Luckily, those are, the bigger issues we had – of course a bunch of savvy online buyers asking for the free product saying some quality issues.

You’ve been based in Shenzhen for close to a decade. Do you think it’s become easier to deal with Chinese suppliers since you first arrived?

Being here definitely helps, but doesn’t make the issues completely go away.
Took me a few years of knowing what to look for. I also have a firm grasp on where the factories are, and I now even can find people who live in the area and can stop by for me.
When the factory knows you are in the area, they seem to pay a lot more attention to your orders. That saying – out of sight, out of mind – comes to play.
But then again, factories in China have advanced quite a bit in the 10 years I have been here and know what Western buyers want – so that is also a factor.

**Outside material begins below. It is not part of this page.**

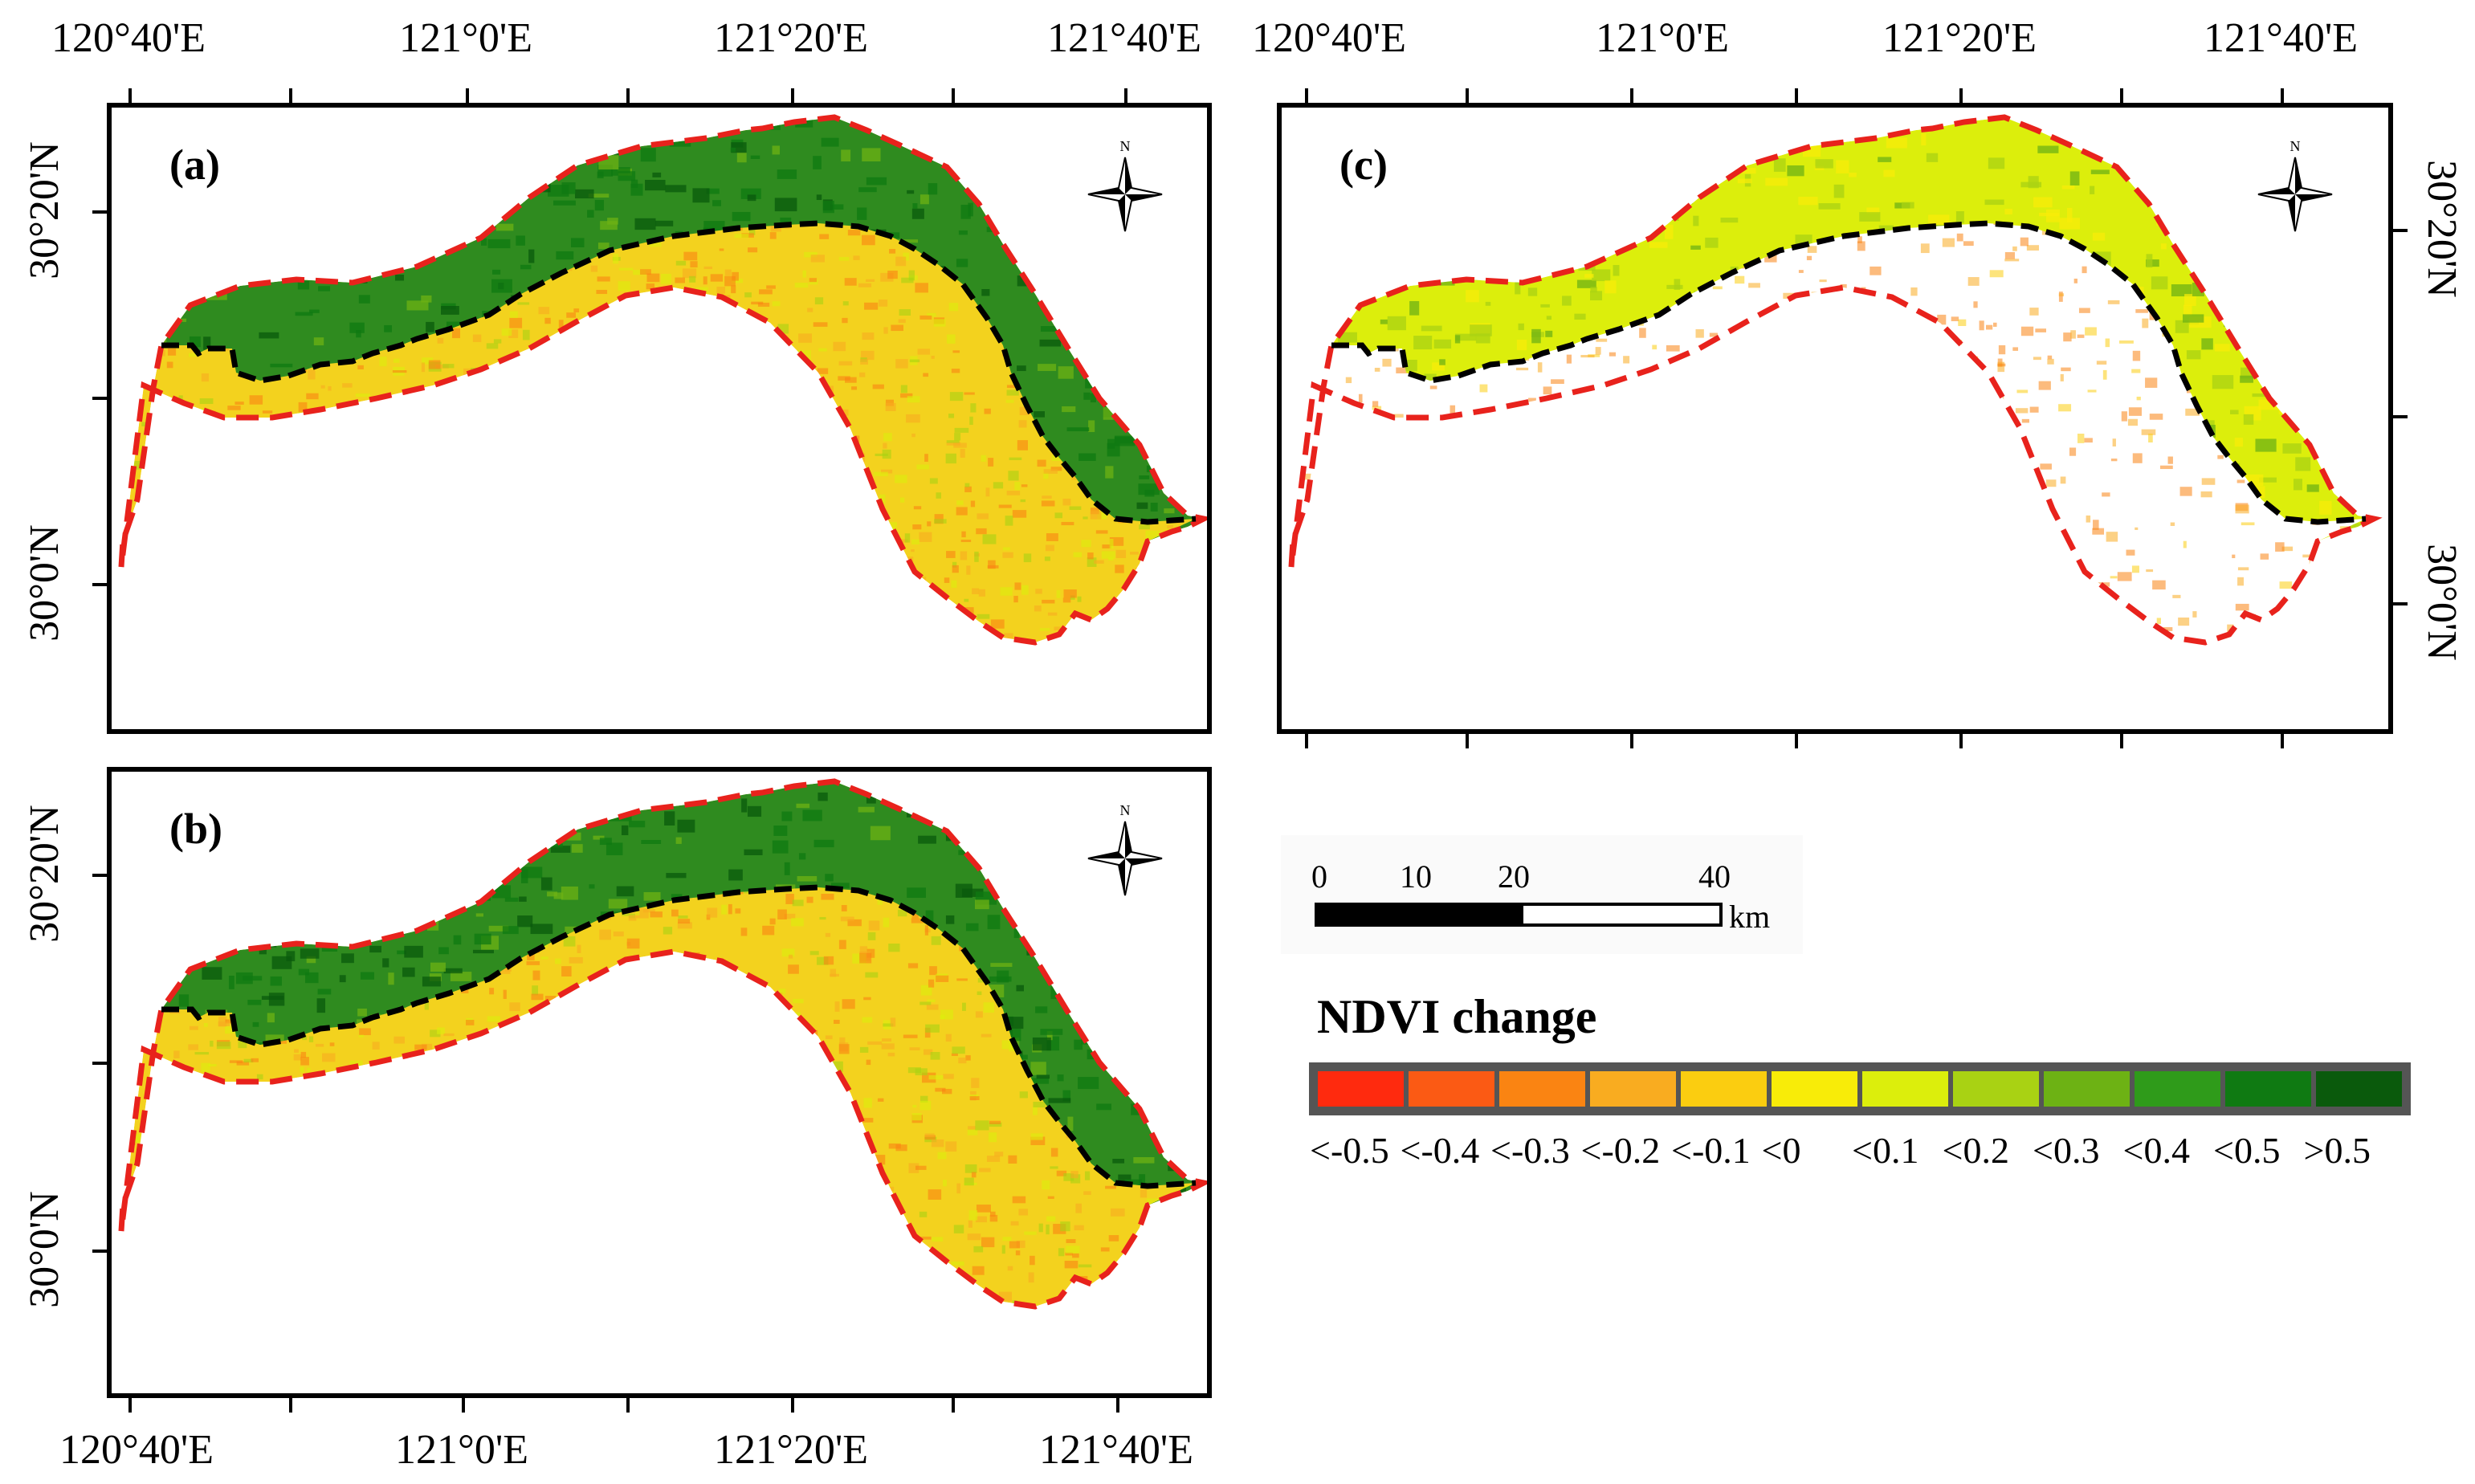 This screenshot has height=1484, width=2475. I want to click on legend-label-6: <0.1, so click(1886, 1150).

Are they harder to deal with? Or the opposite?

Much easier to deal with. You can get to know them, chat with them while they are awake (no time zone issues) talking to them about their family, their personal life and experiences.
They don’t get to know most of their buyers this closely so it definitely sets you apart.

Thanks Michael. Please tell us more about your current ventures.

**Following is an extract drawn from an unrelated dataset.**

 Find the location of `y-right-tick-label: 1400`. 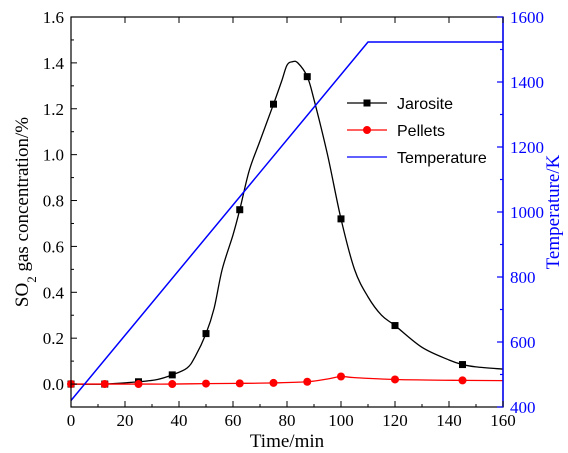

y-right-tick-label: 1400 is located at coordinates (527, 82).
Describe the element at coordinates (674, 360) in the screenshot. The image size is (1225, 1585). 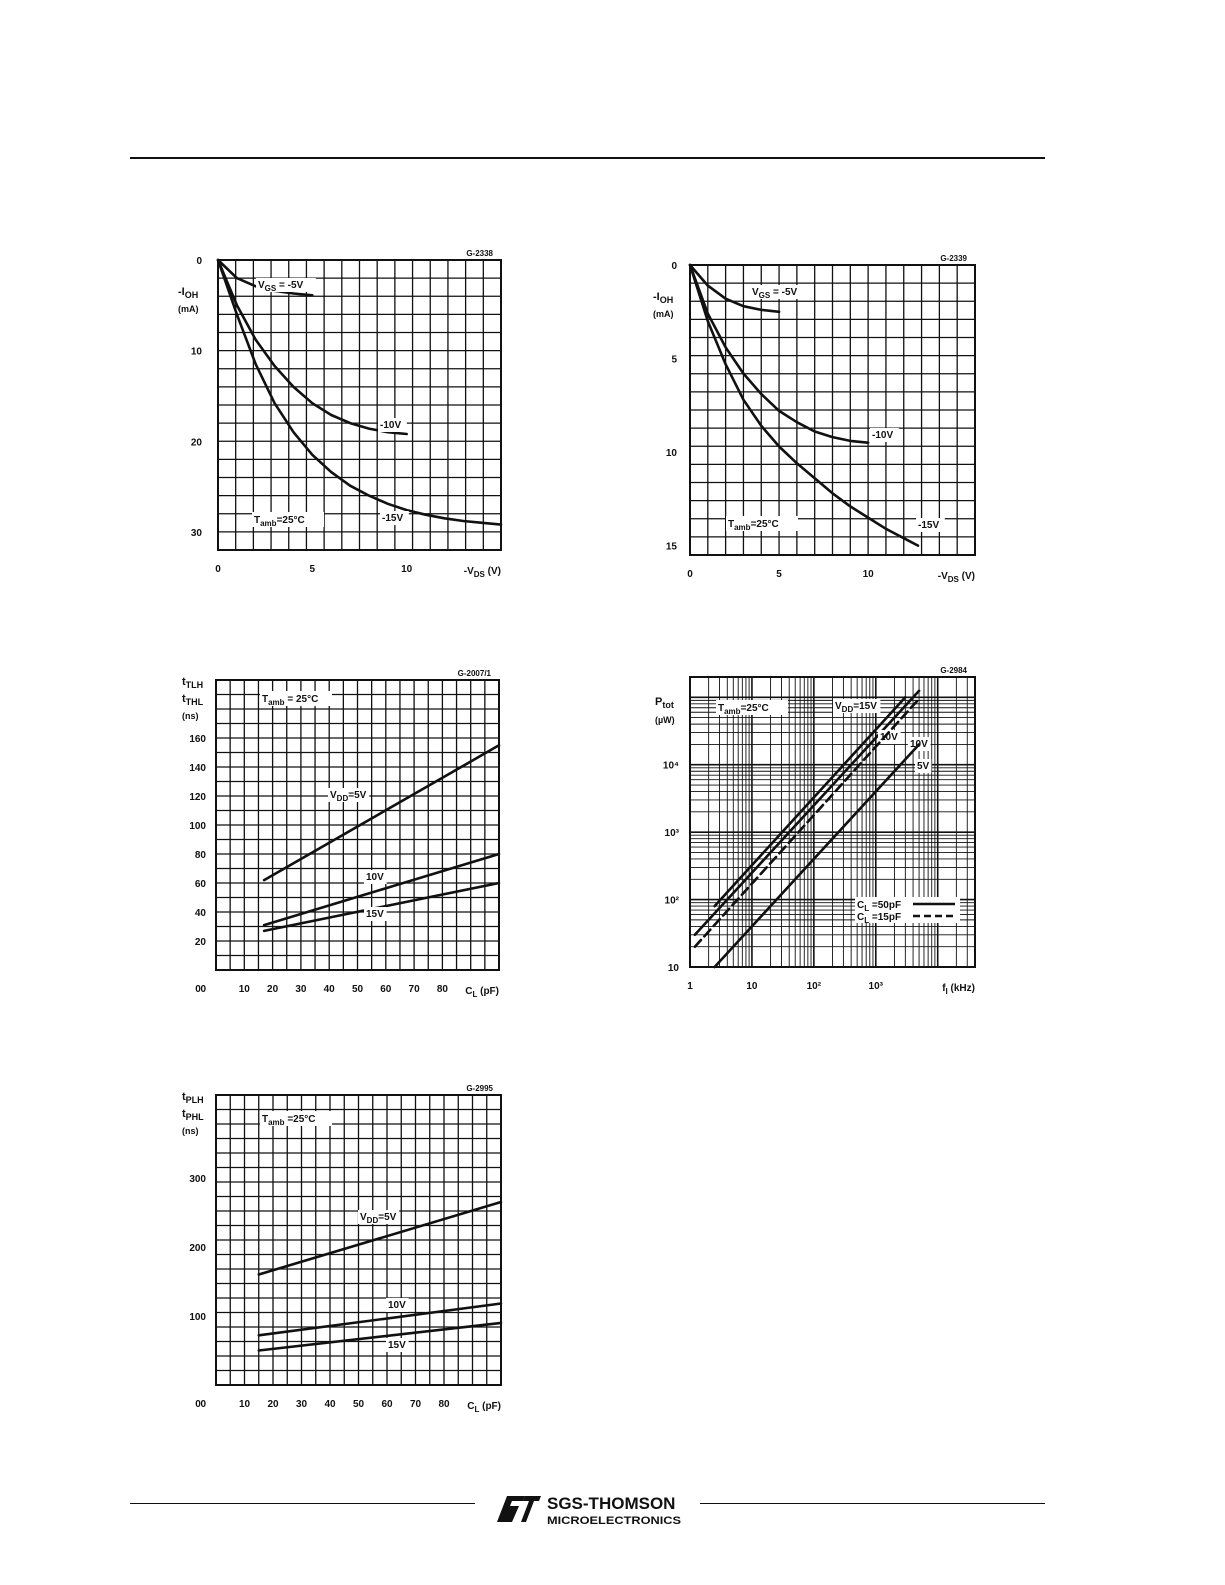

I started blogging when I quit Wall Street in 2007 – for some reason I was afraid to blog while working in corporate – thinking something with compliance would come to bite me and get me fired.
So the blog started for my friends and family to be able to follow my travels and business updates – mikesblog.com now – still going strong!
What I realized, I am passionate about the online marketing, about connecting people, and international business – so in 2013 I startedGlobalFromAsia.com as a blog and podcast to help business owners set up their international businesses via Asia.
And just recently I became partner at EnterChina.co – an online community of entrepreneurs who are working to take their product ideas and launch them to the market.

Are there any conferences or events coming up this year where people can find you?

Sure, had a great crossbordersummit.com this past April and will do that yearly in Shenzhen. Working on day trips in China from Hong Kong and continuing to bridge the divide of business between China and the world.